====== RECORD EXTRACTS
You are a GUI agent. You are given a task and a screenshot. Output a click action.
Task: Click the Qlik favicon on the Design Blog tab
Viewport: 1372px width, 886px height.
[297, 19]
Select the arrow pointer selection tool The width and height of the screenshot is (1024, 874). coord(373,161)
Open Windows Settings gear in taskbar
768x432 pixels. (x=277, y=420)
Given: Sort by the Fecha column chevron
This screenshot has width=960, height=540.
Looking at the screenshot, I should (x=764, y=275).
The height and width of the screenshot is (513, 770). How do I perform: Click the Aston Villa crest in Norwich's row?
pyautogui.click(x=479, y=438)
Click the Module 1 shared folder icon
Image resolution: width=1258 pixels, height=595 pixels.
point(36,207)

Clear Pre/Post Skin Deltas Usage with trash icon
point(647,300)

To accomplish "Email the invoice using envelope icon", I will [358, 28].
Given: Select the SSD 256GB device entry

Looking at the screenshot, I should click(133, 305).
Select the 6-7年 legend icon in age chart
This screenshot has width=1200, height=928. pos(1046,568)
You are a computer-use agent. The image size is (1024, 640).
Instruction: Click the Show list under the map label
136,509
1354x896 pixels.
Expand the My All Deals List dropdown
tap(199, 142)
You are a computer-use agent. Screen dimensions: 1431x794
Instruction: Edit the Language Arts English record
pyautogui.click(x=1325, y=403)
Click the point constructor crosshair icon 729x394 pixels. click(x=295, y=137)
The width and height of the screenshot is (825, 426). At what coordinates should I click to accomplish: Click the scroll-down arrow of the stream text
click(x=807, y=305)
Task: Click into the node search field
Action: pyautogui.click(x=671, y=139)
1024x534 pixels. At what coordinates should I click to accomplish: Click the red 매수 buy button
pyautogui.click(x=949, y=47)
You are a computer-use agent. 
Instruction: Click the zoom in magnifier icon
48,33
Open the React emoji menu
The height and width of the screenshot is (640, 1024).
============
» PROBLEM STATEMENT: In the listing above, how many lines include the word "agent"? Answer with the number and nothing more.

» YOUR RESPONSE: 4